Религия мелькран предлагает свой вариант ответа. Согласно их мифам, в дни, когда наши далёкие предки оставались всего лишь приматами, не овладевшими ни огнем, ни инструментами, мелькране уже были развитой цивилизацией, вышедшей в космос. Тогда они шли по нашему пути: машины и компьютеры, искусственный интеллект. Если это правда, то, быть может, мы уже натыкались на следы далёких предков мелькран, сами того не зная.
Эпоха первого освоения космоса продолжалась достаточно долго – до тех пор, пока они не столкнулись с какой-то непонятной угрозой. Время, прошедшее с тех пор, многое исказило, и теперь неясно, что же это было: другая цивилизация, гражданская война или что-то ещё. Сами мелькране говорят о столкновении со злыми духами – ифритами, как назвал их один из наших сотрудников. Ифриты использовали технологии против их создателей, подчиняя себе и машины, и самих мелькран. Это называлось одержимостью.

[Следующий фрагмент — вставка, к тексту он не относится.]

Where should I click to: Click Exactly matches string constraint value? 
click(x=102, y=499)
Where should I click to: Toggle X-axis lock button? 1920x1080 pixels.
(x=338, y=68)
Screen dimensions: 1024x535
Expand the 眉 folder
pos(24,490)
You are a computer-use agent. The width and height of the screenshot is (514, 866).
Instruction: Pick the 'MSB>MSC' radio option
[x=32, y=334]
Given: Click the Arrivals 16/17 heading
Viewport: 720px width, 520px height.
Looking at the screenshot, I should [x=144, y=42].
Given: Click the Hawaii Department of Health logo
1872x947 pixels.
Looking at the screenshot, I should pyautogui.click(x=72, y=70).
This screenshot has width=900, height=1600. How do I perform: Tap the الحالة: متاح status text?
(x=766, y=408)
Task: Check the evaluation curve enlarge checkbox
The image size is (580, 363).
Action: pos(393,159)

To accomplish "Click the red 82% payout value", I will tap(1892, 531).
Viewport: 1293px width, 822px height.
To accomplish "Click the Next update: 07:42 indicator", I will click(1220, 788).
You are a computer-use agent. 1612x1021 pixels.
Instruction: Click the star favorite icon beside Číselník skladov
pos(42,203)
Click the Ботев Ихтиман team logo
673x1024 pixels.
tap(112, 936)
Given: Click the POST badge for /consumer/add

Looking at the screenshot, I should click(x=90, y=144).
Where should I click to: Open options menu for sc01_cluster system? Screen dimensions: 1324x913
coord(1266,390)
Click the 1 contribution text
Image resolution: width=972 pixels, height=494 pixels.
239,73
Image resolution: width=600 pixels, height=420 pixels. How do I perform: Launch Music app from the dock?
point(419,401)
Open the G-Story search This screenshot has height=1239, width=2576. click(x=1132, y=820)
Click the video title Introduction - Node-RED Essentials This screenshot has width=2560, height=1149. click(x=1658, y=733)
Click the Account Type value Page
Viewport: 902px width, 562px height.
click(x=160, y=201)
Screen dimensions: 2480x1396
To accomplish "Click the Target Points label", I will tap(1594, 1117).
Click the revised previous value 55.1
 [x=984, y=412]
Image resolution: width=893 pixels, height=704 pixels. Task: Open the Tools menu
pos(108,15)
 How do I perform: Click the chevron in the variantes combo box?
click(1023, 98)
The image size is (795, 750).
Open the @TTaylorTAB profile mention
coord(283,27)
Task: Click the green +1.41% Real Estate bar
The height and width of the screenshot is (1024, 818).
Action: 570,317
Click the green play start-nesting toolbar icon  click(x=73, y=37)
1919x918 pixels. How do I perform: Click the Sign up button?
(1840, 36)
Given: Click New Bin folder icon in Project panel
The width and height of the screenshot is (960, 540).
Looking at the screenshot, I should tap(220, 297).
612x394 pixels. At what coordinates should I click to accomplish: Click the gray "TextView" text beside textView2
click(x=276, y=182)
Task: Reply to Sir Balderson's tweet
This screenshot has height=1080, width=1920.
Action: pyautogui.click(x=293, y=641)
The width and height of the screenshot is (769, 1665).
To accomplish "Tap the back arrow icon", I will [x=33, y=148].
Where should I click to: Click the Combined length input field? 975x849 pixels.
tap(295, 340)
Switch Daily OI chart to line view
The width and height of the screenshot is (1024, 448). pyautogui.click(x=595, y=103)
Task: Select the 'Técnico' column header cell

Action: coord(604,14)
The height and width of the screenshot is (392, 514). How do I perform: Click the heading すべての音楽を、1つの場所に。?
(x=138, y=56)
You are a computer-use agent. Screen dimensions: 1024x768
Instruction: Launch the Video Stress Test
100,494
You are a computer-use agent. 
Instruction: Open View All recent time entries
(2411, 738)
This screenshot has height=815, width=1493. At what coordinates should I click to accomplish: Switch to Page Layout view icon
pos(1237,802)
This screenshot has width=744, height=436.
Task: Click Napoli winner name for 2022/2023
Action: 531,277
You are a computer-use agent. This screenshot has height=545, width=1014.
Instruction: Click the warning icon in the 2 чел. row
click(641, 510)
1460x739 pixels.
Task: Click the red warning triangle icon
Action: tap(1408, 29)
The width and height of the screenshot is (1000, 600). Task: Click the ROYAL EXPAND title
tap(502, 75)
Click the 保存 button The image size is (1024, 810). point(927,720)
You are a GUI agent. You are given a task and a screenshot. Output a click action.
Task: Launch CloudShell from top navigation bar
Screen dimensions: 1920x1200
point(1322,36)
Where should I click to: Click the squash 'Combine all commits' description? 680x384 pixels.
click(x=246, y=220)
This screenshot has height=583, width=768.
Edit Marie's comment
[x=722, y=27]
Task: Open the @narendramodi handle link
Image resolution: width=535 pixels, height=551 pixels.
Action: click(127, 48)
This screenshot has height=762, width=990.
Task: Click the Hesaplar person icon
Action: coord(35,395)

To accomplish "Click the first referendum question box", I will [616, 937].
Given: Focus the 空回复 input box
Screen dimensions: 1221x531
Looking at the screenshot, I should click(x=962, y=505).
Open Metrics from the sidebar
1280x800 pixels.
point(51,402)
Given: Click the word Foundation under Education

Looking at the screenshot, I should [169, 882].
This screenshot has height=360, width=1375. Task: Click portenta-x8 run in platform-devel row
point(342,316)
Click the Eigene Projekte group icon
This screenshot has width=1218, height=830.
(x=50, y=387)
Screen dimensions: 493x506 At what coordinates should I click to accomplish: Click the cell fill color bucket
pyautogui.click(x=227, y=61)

– И столкнувшись с нами, они приняли нас за одержимых ифритами? – спросил Олег.
Инга кивнула.
– Мифы говорят о том, что разразилась война, отобравшая у мелькран космос, и поставившая их на грань вымирания. Когда всё закончилось, те, что чудом выжили, отказались от прежних технологий, решив начать всё сызнова, но в этот раз пойти по другому пути: биоинженерии. Тысячи лет спустя они вновь вышли в космос – и теперь являются теми, кем есть. Их образ жизни тесно переплетён с религией, их общество разделено на касты, и неприятие иных путей развития у многих его представителей граничит с фанатизмом. Вот что осложняет переговоры.
Зодер замолчала. Допив своё пиво, она продолжила:
– К счастью, это лишь мифы. Даже среди мелькран не так много истово верующих. Управительница Нэцке, на наше счастье, была из здравомыслящих, потому, в конце концов, смогла правильно оценить ситуацию и способствовала разрешению кризиса. Я надеюсь, придёт время, когда мы окончательно преодолеем взаимный антагонизм и начнём сотрудничать. Первый контакт прошел не слишком удачно, но и нам есть, чему поучиться друг у друга. Думаю, разум все-таки победит предрассудки.
Макаров уже не слушал диалог между Ингой и Штуром. Он смотрел на океан, где на горизонте появился парус яхты. Ни столетия истории, ни новые технологии так и не смогли искоренить из человеческого сознания романтический образ морского путешествия под парусами. Что может быть прекрасней, чем, оказавшись на борту корабля, поймать в силки трепещущей белой ткани ветер, и мчаться по волнам вперёд, пытаясь дойти до линии горизонта? Этого загадочного, полного чудес места, столь близкого – и столь же недостижимого. Ты можешь плыть сколь угодно долго, но горизонт всегда будет отдаляться от тебя. Не желание ли прорваться сквозь него, заглянуть за край земли побуждало людей строить машины, несущие их всё быстрее и быстрее, всё дальше и дальше?
Может быть. Вот только, думал Олег, с чем столкнется человечество, когда всё-таки добьется своего?